His pencil got busy again,  I asked him the meaning of all the dotted lines he had started sending out from Carthage into the Mediterranean. "Those are Genseric's fleets, making a nuisance of themselves. Here he goes, sacking Rome in 455! There was lots of sea activity  just about then." Swooping to the top of the sheet, he drew a coast, a river's mouth and a peninsula: "That's the Elbe, there's Jutland." Then, right away in the left hand corner, an acute angle appeared, and above it, a curve like an ample rump; Kent and East Anglia, I was told. In a moment, from the Elbe's mouth, showers of dots were curving down on them. "- and there go your ancestors, the first Angles and Saxons, pouring into Britain only a couple of years before Genseric sacked Rome." Close to the Saxon shore, he inserted two tadpole figures among the invading dots: What were they? Hengist and Horsa," he said, and refilled our glasses.


This was the way to be taught history! It was just about now that a second bottle of Langenlois appeared. His survey had only taken about five minutes; but we had left the Marcommani and the Quadi far behind.  .  . The polymath laughed. "I forgot about them in the excitement! There's no problem about the Marcommani," he said. "They crossed the river and became Bayuvars - and the Bayuvars are the Bavarians - I've got a Markoman grandmother. But the Quadi! There are plenty of mentions of them in Roman history. Then, all of a sudden - none! They vanished just  .  .  ."about the time Vandals drive westward.  .  ." They probably went along with them too, he explained, as part of the slipstream . .  . "A whole nation shimmering upstream like elvers -not that there are any eels in the Danube," he interrupted himself parenthetically, on a different note. "Not native ones, unfortunately: only visitors - suddenly, the forests are empty. But, as nature hates a vacuum, not for long. A new swarm takes their place. Enter the Rugii, all the way from southern Sweden!" There was no room on the Neue Freie Presse, so he shifted a glass and drew the tip of Scandinavia on the scrubbed table top. "This is the Baltic Sea, and here they come." A diagram like the descent of a jellyfish illustrated their itinerary. By the middle the fifth century they were  all settled along the left bank of the Middle Danube  - if 'settled' is the word - they were all such fidgets. I'd never heard of the Rugii. "But  expect you've heard of Odoaker? He was a Rugian." The name, pronounced in the German way, did suggest something.
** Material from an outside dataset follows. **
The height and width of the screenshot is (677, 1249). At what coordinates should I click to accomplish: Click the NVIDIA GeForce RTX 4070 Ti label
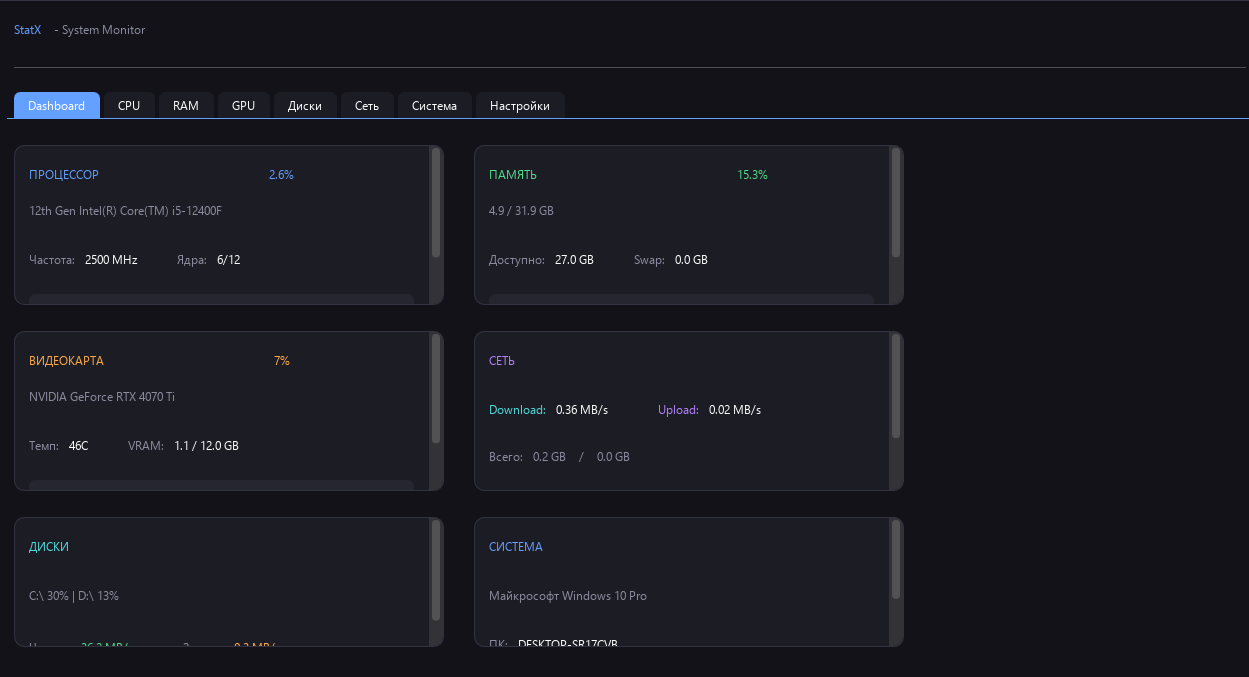point(101,396)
There were hints of historical twilight in the syllables, something momentous and gloomy .  .  . but what? Inklings began to flicker.



Hence my ascent to this ruin. For it was Odoacer, the first barbarian king after the eclipse of the last Roman Emperor. ("Romulus Augustulus!" the polymath said.  What a name! Poor chap, he was very good looking, it seems, and only sixteen." )


Behind the little town of Aggsbach Markt on the other bank, the woods which had once teemed with Rugians rippled away in a fleece of tree-tops. Odoacer came from a point on the north bank only ten miles downstream. He dressed in skins, but he may have been a chieftain's son, even a king's son. He enlisted as a legionary, and at the age of forty-two he was at the head of a winning immigrant clique in control of the Empire's ruins, and finally King. After the preceding imperial phantoms, his fourteen years' reign seemed - humiliating to the Romans - an improvement.  It was not a sudden night at all, but an afterglow, rather, of  a faintly lighter hue and lit with glimmers of good government and even of justice. When Theodoric replaced him (by slicing him in half with a broadsword from the collar-bone to the loins at a banquet in Ravenna) it was still not absolutely the end of Roman civilization. Not quite; for the great Ostrogoth was the patron of Cassiodorus and of Boethius, "the last of the Romans whom Cato or Tully could have acknowledged for their countryman." But he slew them both and then died of remorse; and the Dark Ages has come, with nothing but candles and plainsong left to lighten the shadows. "Back to the start," as the polymath had put it "and lose ten centuries."


Grim thoughts for a cloudless morning.






*the Danube just above Vienna
 **Those long-haired Wottan-worshippers, who peered for centuries between the tree-boles, while legionaries drilled  and formed tortoise on the other bank.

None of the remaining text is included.